PROMPT 1
Name each item that, according to the article on health taxes, doctors are asking to have taxed.
PROMPT 2
Carry on the article on health taxes past its final sentence.

PROVIDED PASSAGE
------------
Death and taxes: They are the two certainties in life.
But can a tax actually help prevent death?
A new study says raising the price of a calorie for home consumption by 10 percent could lower the percentage of body fat in youths by 8 or 9 percent.
The study was done by the National Bureau of Economic Research, and a new report in the Washington Post says doctors are now asking for taxes on alcohol, tobacco, sugar and fat.
Some call it a "sin tax."
Experts feel our nation's obesity problem and other bad habits could be an economic cure for the country. Several doctors with the Mayo Clinic are asking for the taxes, saying it will lead people to cut back and improve public health.
Some would also like this to include fatty foods – like raising the price on fast food and other junk foods.
According to the research, experts are blaming the country's obesity problems on the low cost of food. The study indicates a poor economy leads people to buy cheaper food, and the cheaper foods tend to be unhealthy.
------------
DATASET ENTRIES
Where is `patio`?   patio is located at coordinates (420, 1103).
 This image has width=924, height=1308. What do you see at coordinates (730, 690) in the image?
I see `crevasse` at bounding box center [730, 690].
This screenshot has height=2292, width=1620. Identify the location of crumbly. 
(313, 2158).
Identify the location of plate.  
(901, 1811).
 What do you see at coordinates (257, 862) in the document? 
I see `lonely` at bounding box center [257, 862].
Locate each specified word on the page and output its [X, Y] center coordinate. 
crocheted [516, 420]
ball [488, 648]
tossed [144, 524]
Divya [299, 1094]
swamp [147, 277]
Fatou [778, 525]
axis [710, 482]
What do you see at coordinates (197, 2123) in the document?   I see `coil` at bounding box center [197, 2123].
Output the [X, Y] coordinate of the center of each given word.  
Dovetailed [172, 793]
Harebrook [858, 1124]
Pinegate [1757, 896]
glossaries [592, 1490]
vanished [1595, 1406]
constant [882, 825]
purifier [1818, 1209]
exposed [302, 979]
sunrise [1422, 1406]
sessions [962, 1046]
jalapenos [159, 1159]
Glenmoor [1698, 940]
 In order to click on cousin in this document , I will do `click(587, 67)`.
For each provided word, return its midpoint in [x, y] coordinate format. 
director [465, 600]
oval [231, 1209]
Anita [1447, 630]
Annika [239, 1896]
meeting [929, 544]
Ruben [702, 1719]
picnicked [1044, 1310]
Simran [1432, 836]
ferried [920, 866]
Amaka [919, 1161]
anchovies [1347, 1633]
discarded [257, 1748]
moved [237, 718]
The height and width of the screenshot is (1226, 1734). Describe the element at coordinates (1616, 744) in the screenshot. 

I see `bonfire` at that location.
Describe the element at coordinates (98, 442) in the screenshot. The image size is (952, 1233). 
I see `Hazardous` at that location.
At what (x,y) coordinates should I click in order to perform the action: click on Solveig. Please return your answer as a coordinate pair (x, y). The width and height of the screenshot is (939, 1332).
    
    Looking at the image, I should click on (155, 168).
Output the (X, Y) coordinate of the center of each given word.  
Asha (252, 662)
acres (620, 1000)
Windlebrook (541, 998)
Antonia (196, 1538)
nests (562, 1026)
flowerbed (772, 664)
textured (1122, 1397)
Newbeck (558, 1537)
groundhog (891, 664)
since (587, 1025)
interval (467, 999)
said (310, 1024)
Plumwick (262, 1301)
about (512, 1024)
------------
WRITTEN ANSWER 1
alcohol, tobacco, sugar, fat

WRITTEN ANSWER 2
Experts say there's a couple ways to look at it: Maybe a fat tax, sugar tax or calories tax. One professor said a calorie tax would be the most direct way of taxing obesity.
The doctors in favor of the new taxes say there are several reasons to support it. Money is the big one.
If people want to pay to eat, the extra money will help our struggling economy.
But it also could cause lifestyle changes. People who don't want to pay to eat the fatty foods could ultimately change their eating habits.